阪急阪神エクスプレスは2月28日、ジャイアントパンダ・シャンシャン(メス5歳)の中国返還にあたり、上野動物園から中国・四川省の成都双流国際空港までの輸送を手配し、シャンシャンの中国返還をサポートしたと発表した。
シャンシャンは専用車に積載され2月21日7時10分に上野動物園を出発。8時30分に成田国際空港・保税蔵置場に到着し、検疫と輸出通関を済ませた後、中国・順豊航空のチャーター機で12時45分に成都に向けて飛び立った。
シャンシャンの移動には特注の輸送箱を使用し、検疫と輸出通関は車両に載せたまま行った。移動中のシャンシャンは興奮することもなく、落着いた様子だったという。

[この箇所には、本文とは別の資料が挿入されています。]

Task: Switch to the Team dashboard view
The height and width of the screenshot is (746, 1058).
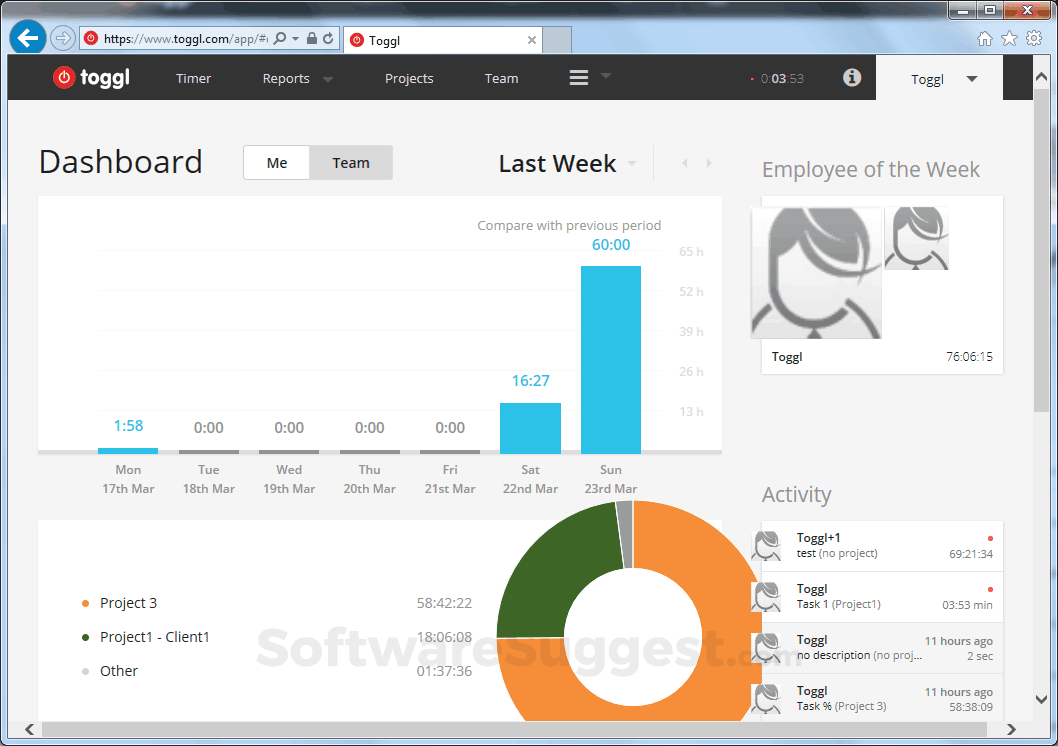Action: [351, 162]
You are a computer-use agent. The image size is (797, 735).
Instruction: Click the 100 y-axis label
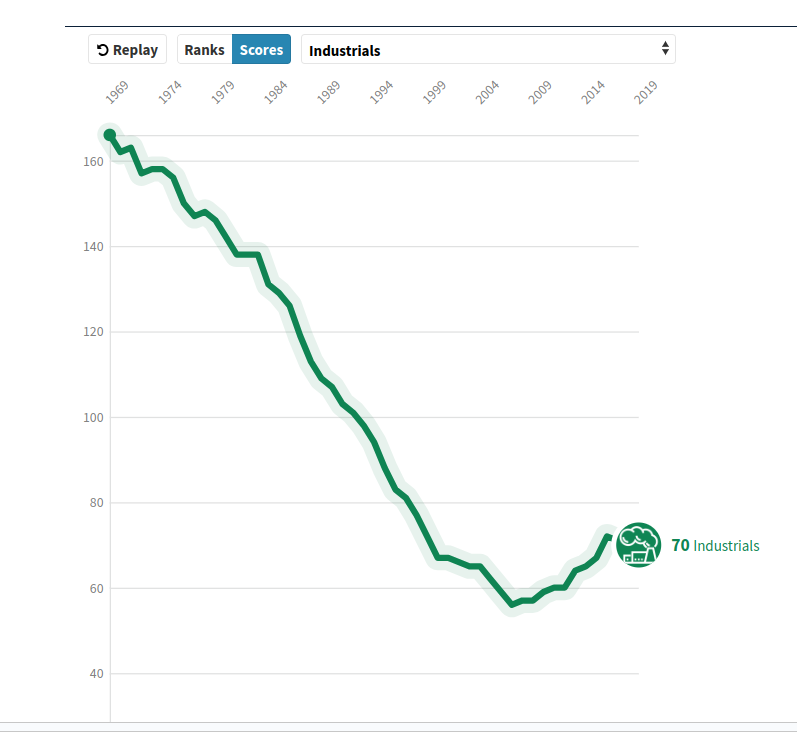[x=94, y=417]
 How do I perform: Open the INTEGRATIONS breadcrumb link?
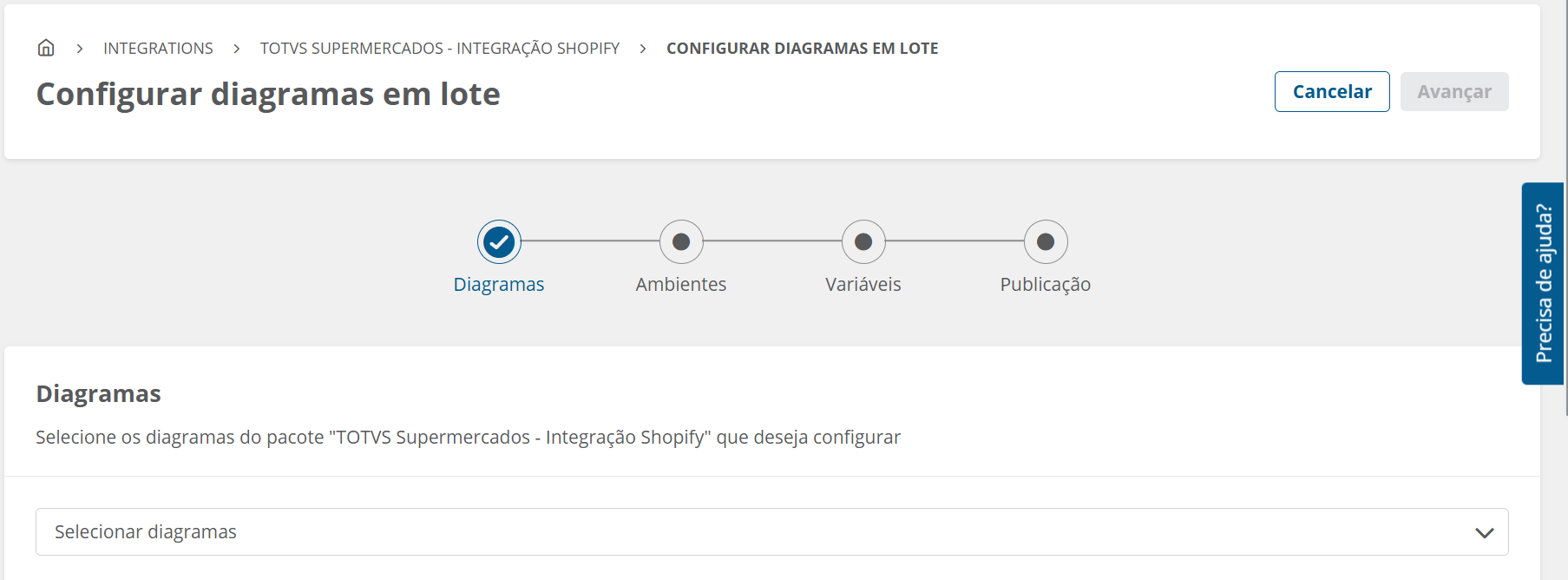click(158, 48)
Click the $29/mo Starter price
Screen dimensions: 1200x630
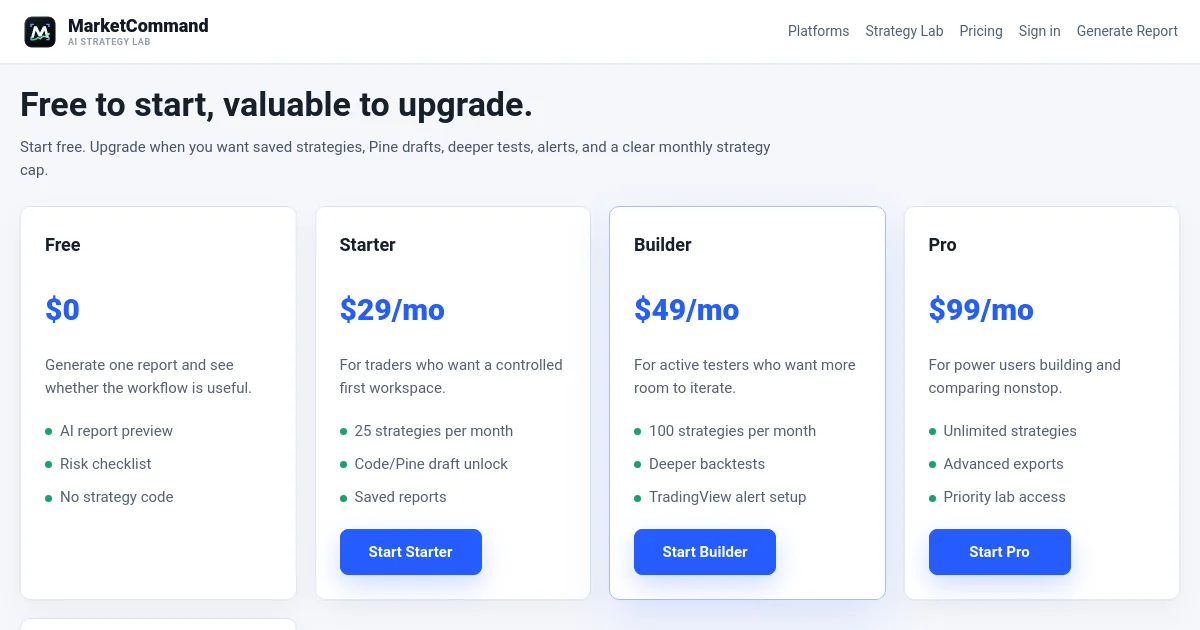pos(392,310)
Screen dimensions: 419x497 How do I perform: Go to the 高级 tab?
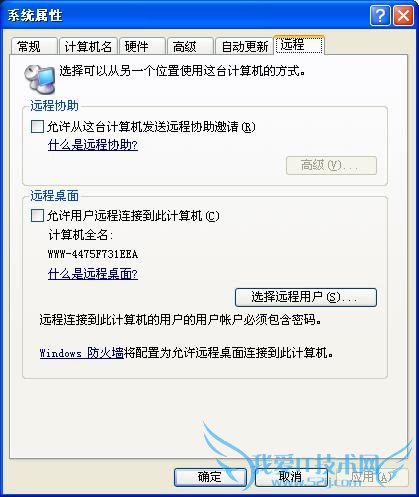(x=190, y=46)
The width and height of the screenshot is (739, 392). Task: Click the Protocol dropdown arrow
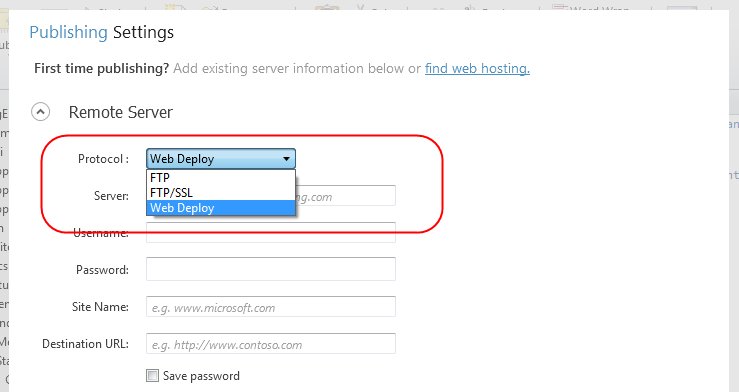pyautogui.click(x=286, y=159)
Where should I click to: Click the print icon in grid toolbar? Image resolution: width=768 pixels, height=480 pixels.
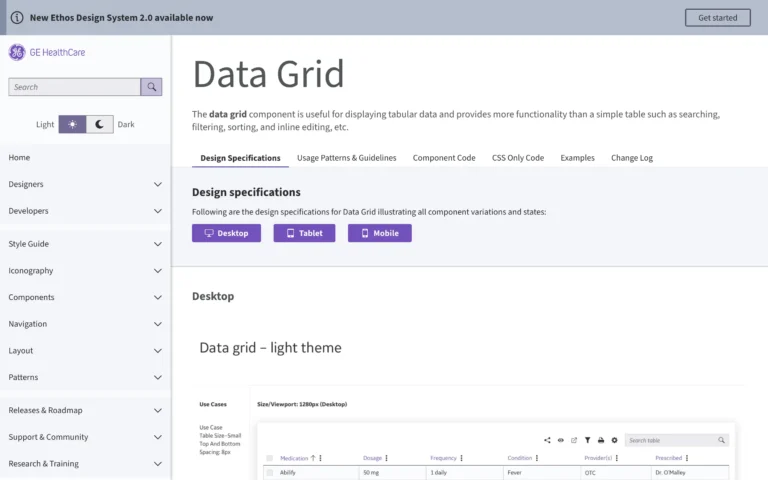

成都空港には定刻より10分早い21日現地時間の17時15分に到着し、同空港保税蔵置場内で中国ジャイアントパンダ保護研究センター(CCRCGP)側への引渡しを完了。
輸入通関後、CCRCGPが手配した車両で18時50分に空港を出発し、空港から南西に100km程のCCRCGP雅安碧峰峡基地に同日22時6分、無事に到着した。今後、シャンシャンは同基地での検疫後に飼育施設で繁殖準備に入る予定だ。
シャンシャンの輸送を担当した阪急阪神エクスプレス 動物輸送チームの南 節(たかし)氏(阪急阪神エクスプレス 東日本輸入営業部 営業一課 課長)は、「シャンシャンの中国返還輸送は、コロナ禍の影響で2020年から5回にわたって延期しており、今回ようやく実施に至ったことで感慨もひとしおだった。特に上野動物園様の飼育係の担当者が、チャーター手配の貨物専用機に同乗できるか否かに最も労力を費やしたが、上野動物園や航空会社の協力によって、中国のゼロコロナ政策下(申請当時)にあっても同乗が実現できたことは、シャンシャンにストレスを与えることなく、安全に輸送できた最大の要因だった」と、今回の輸送を振り返った。
また、南氏は「1972年のカンカン・ランラン初来日から、歴代ジャイントパンダの日中間国際輸送や繁殖のための国際間輸送では、一貫して当社でサポートしてきたが、今回も滞りなく事前の計画通りに輸送することができた。2月21日は、12年前の2011年にシャンシャンの両親であるリーリーとシンシンが上野動物園に到着した日でもあり、同じ日にシャンシャンを両親の故郷に送り届けることができたことは、時の流れを実感するとともに、不思議な縁やきずなを感じる。シャンシャンが素敵なお母さんになることを、関係者一同願っている」とコメントした。